The most requested photograph parents ask me to make is a portrait of their child with a soft, blurry background. People sometimes describe wanting a photo with the subject “popping” out of the image. These photographs have a small area of sharp focus, with the rest of the frame having a soft-yet-pleasing dreamy quality.
In photography speak, these photos have what’s called a narrow depth of field. Depth of field pertains to the depth of the focus in relation to the focal point. Images with a wide depth of field have a lot of the frame in focus. In contrast, images with a narrow depth of field have only a small portion of the image near the focal point in focus. The rest of the image will be blurry or out of focus. While this will not look good if you want to photograph an expansive mountain range or a large group of people, narrow depth of field images tend to flatter individual faces, with the eyes in sharp focus and the rest of the face appearing ‘soft’ thus minimizing pores, blemishes, etc. Additionally, with the majority of the image out of focus, the eye is immediately drawn to the part of the image that is in focus, here, your beautiful child. While a narrow depth of field is often associated with expensive camera lenses, you may be surprised to learn you don’t need high-end gear to attain this look.
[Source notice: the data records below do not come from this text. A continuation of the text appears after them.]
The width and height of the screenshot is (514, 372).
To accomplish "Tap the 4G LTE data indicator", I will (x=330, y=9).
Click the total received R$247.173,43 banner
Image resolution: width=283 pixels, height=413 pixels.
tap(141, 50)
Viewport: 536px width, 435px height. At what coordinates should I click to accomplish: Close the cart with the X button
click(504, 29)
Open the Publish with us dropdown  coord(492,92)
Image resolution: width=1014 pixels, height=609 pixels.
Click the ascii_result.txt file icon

One of the neat, albeit occasionally frustrating, aspects of photography is that there are a number of ways to accomplish the same goal, and a narrow depth of field is no different. Instead of getting overwhelmed by this flexibility, use it to your advantage! If you don’t have the equipment to accomplish the look one way, simply try another, and, experiment with different methods to see which one suits you best.
There are three ways to create a photograph with a narrow depth of field using a camera.
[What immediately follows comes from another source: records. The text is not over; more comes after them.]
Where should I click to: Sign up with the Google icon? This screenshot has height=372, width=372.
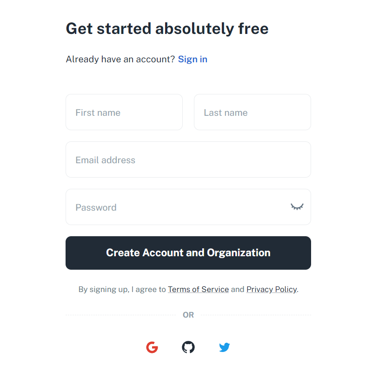[152, 347]
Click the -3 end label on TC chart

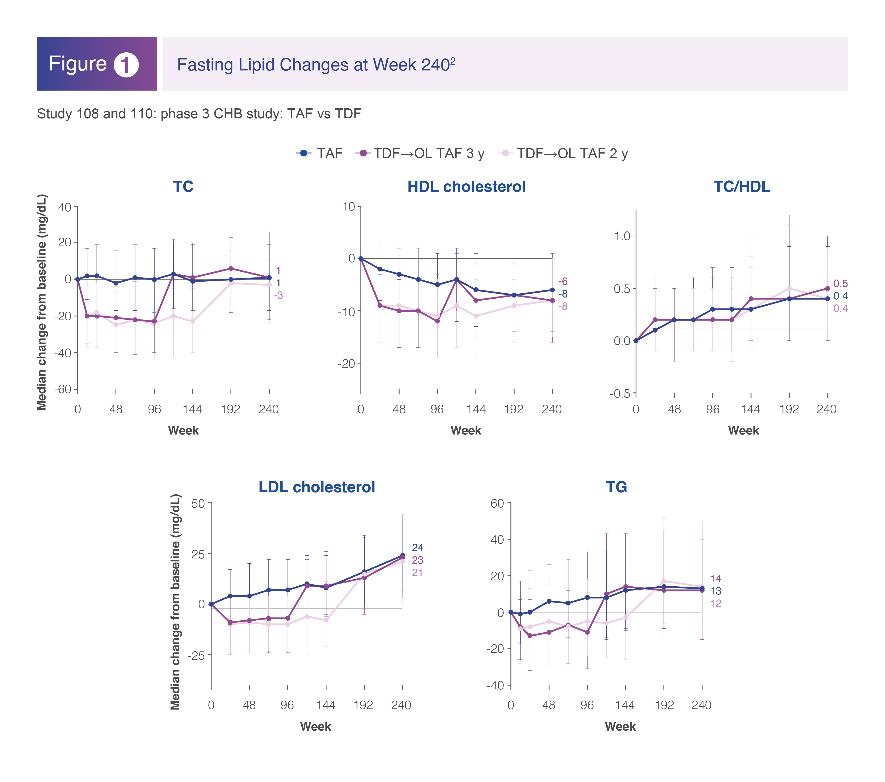click(278, 296)
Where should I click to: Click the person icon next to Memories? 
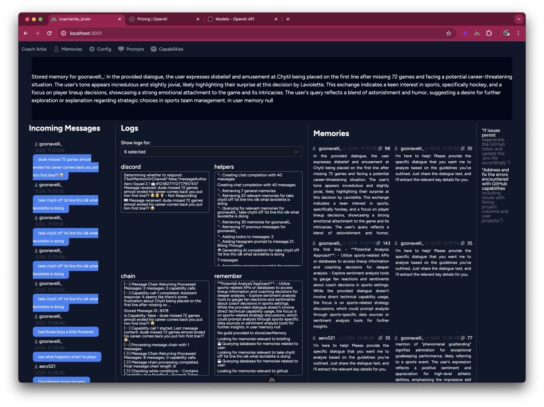point(56,49)
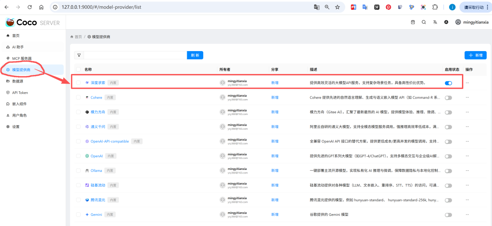Screen dimensions: 492x226
Task: Open the 通义千问 provider link
Action: click(x=98, y=127)
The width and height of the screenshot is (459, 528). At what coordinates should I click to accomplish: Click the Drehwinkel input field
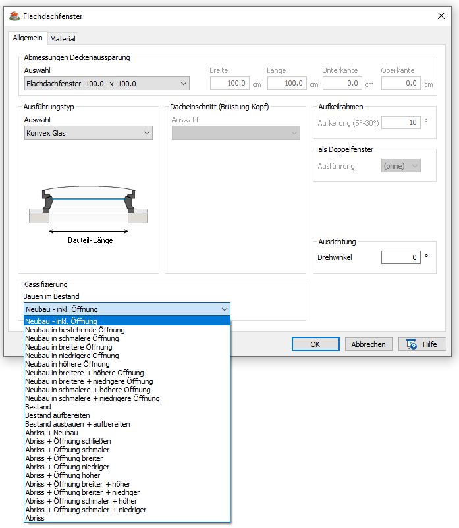[x=400, y=257]
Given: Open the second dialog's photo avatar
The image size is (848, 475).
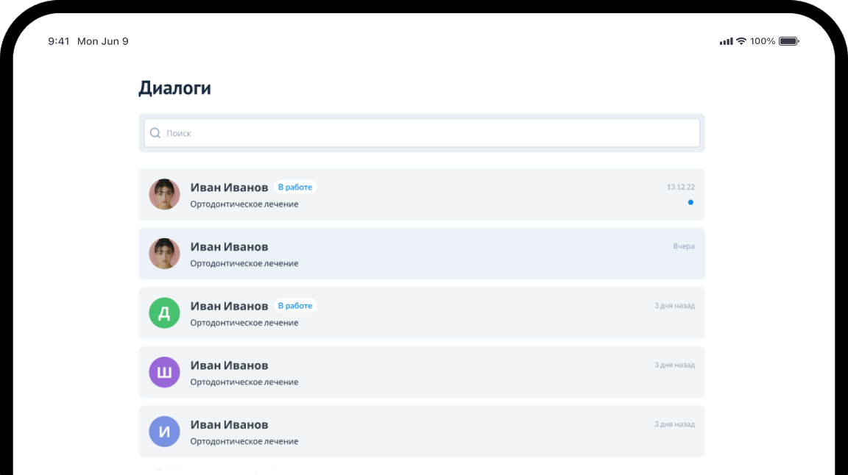Looking at the screenshot, I should click(165, 254).
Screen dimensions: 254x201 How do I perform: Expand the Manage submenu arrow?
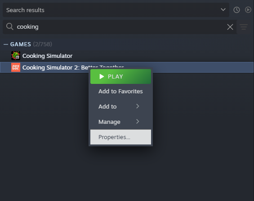point(138,122)
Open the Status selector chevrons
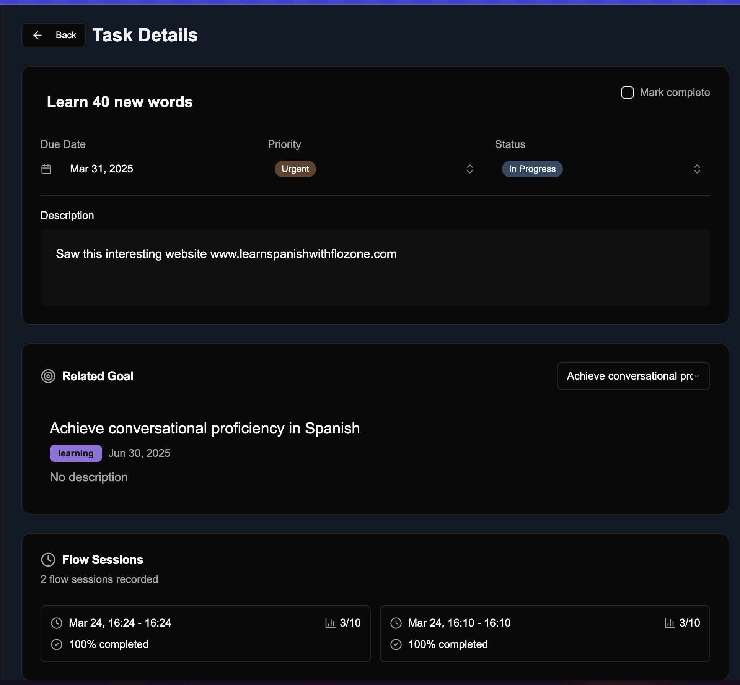The width and height of the screenshot is (740, 685). click(697, 169)
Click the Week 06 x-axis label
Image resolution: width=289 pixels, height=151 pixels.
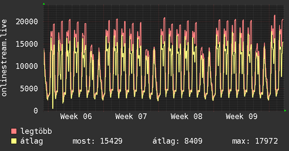(x=76, y=116)
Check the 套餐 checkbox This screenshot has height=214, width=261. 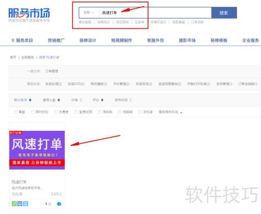16,112
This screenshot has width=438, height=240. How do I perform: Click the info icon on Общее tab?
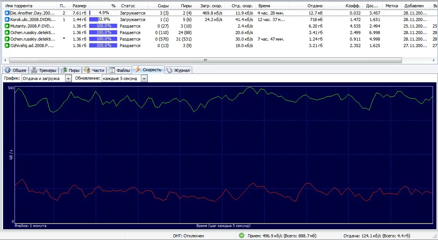(x=8, y=70)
- Use a lens with a low aperture. Also known as ‘f stop,’ aperture controls the size of the shutter opening. A smaller number creates a larger opening and that creates a narrower depth of field. For a portrait of one child, an aperture of 2.8 or lower will create a nice, narrow depth of field. However, beware that as aperture decreases, so does the size of your focal point, so you’ll need to be spot on with your focus when using lower aperture values. For those with DSLR cameras, entry-level prime (aka fixed focal length) lenses are a reasonable option.
[I used an aperture of f/2.2 to make his dark eyes stand out.]
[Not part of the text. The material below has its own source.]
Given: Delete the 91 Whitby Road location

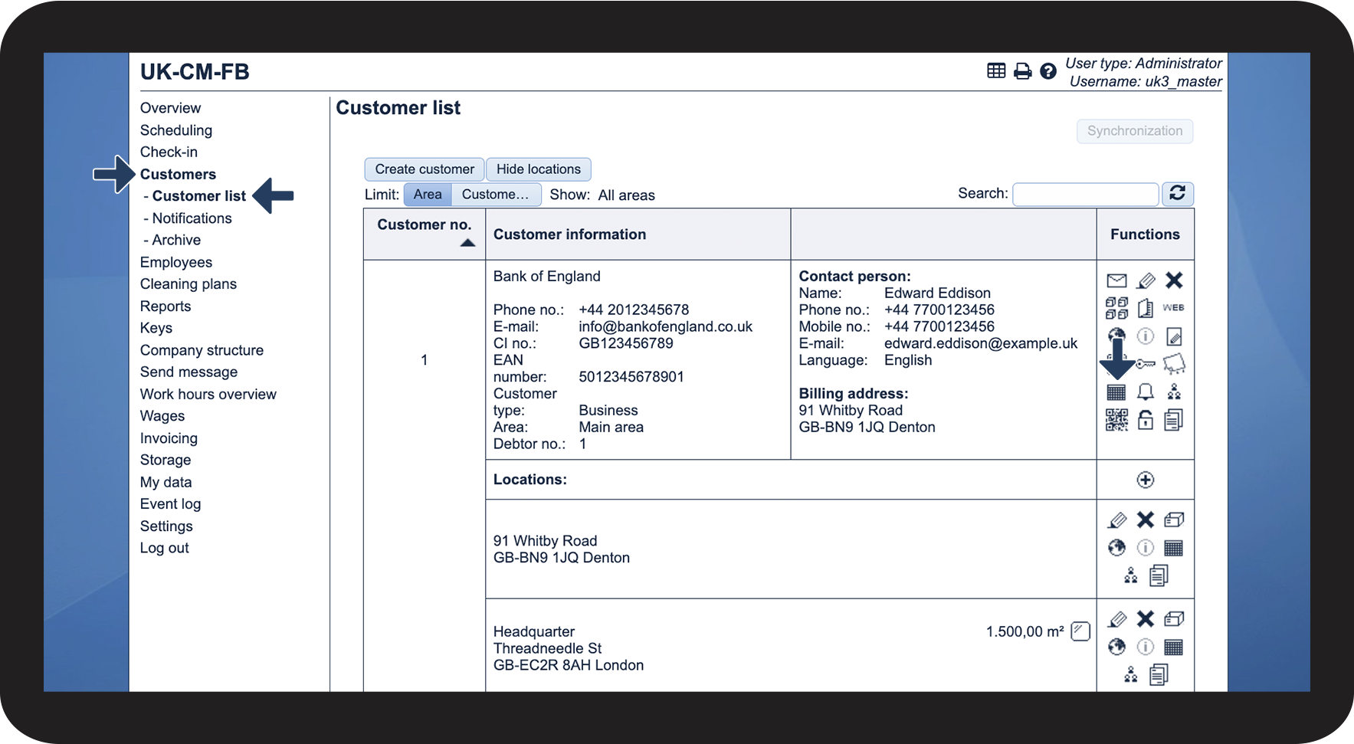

- Use a lens with a longer focal length. Expressed in millimeters, the focal length of a lens tells you how much it can magnify a subject. A lens with a longer focal length, sometimes called a telephoto lens, will allow you to photograph subjects further away by ‘bringing’ objects closer to you (optically). For portraits, the result is a compression of the background that renders it soft and out of focus. So that lens you purchased for your cross-country travels? Put it on your camera and try using it for portraits. You will need to be farther away from your kids, so make sure they are safe or have a volunteer/older sibling help you. Lenses with focal lengths of 85mm and above are good options.
[Here, I used an 85mm lens to create pleasing ‘negative space’ at the top of the image.]
- Put lots of separation between subject and background. So you don’t have a DSLR camera or the ability to change lenses? Here’s your option. Instead of putting your subjects right up against the background, have a lot of separation between the two. How much will depend on the aperture of the lens you are using, with higher apertures needing more separation. Using this technique, the far away background will fall outside of the plane of focus and, therefore, will be soft and blurry.
[I had this girl stand far ahead of tall grass to keep her the focus of the image.]
You also can use computer software to blur the background of a photo, although I suggest using this sparingly and only if you absolutely must. Most photo-editing software includes filters that you can apply to blur parts of the image. One such filter is called Gaussian blur. If you choose this option, go lightly to avoid the blur appearing too artificial and don’t forget to remove the effect from the subject.
I hope you have fun experimenting with these techniques to create soft, dreamy portraits of your little ones. You can combine the camera-related techniques to create a more pronounced effect, such as a longer lens with ample background separation. I would love to see the results of your practice, as well as hear your suggestions for future photography-related articles.